Sempat berpikir sejenak, akhirnya aku memutuskan melalui asrama putri. Di sana lebih terang daripada harus melalui ruang-ruang kelas yang kosong dan gelap. Apalagi ada jalan panjang yang sangat gelap di dekat Fakultas Kehutanan.

Ingat pos satpam sebelum tanjakan antara Fakultas Pertanian dan MIPA?

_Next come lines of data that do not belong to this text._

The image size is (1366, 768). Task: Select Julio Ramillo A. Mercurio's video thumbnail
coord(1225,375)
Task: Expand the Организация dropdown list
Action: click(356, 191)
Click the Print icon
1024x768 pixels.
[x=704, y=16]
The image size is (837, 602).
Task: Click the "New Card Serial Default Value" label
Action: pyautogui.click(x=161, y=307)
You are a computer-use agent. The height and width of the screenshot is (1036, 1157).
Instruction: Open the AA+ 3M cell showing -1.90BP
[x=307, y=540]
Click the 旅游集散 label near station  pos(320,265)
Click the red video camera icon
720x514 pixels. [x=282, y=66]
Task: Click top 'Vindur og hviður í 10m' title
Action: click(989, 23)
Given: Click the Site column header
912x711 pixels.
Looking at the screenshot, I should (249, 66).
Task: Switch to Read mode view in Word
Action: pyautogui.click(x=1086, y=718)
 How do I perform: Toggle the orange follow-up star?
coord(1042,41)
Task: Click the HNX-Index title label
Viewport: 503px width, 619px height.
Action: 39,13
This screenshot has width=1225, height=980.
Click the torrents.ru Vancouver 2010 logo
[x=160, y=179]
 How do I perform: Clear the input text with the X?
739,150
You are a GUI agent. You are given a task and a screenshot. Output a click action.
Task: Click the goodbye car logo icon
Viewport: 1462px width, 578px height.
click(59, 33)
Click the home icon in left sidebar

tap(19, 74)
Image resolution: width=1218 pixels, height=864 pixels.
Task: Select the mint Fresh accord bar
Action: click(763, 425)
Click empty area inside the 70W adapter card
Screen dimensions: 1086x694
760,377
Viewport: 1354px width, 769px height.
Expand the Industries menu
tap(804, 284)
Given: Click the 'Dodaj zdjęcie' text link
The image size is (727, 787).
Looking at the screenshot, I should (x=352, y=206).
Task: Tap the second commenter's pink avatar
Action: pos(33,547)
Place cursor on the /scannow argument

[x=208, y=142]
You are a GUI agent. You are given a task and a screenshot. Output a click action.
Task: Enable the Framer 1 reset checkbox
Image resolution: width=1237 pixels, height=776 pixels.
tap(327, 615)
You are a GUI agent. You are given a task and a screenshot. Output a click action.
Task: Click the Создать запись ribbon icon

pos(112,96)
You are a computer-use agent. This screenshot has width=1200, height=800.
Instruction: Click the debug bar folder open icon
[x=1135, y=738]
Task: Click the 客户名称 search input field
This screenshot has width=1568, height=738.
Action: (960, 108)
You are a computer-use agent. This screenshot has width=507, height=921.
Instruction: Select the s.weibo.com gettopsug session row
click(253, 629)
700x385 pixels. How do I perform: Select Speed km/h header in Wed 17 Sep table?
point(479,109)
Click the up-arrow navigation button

Area di dekat pos satpam itu sukses membuat bulu kudukku meremang. Seperti ada sesuatu sedang duduk di atas pohon besar, di belakang pos satpam. Sehingga aku harus melewatinya sambil menundukan kepala sampai ke depan Astama Putri.

Di samping kiri, ada deretan kelas Fakultas Kehutanan. Dari jalan aku bisa melihat ke dalam kelas karena jendelanya tidak dilengkapi tirai. Hawanya semakin tidak enak ketika melewati satu persatu ruangan kelas itu.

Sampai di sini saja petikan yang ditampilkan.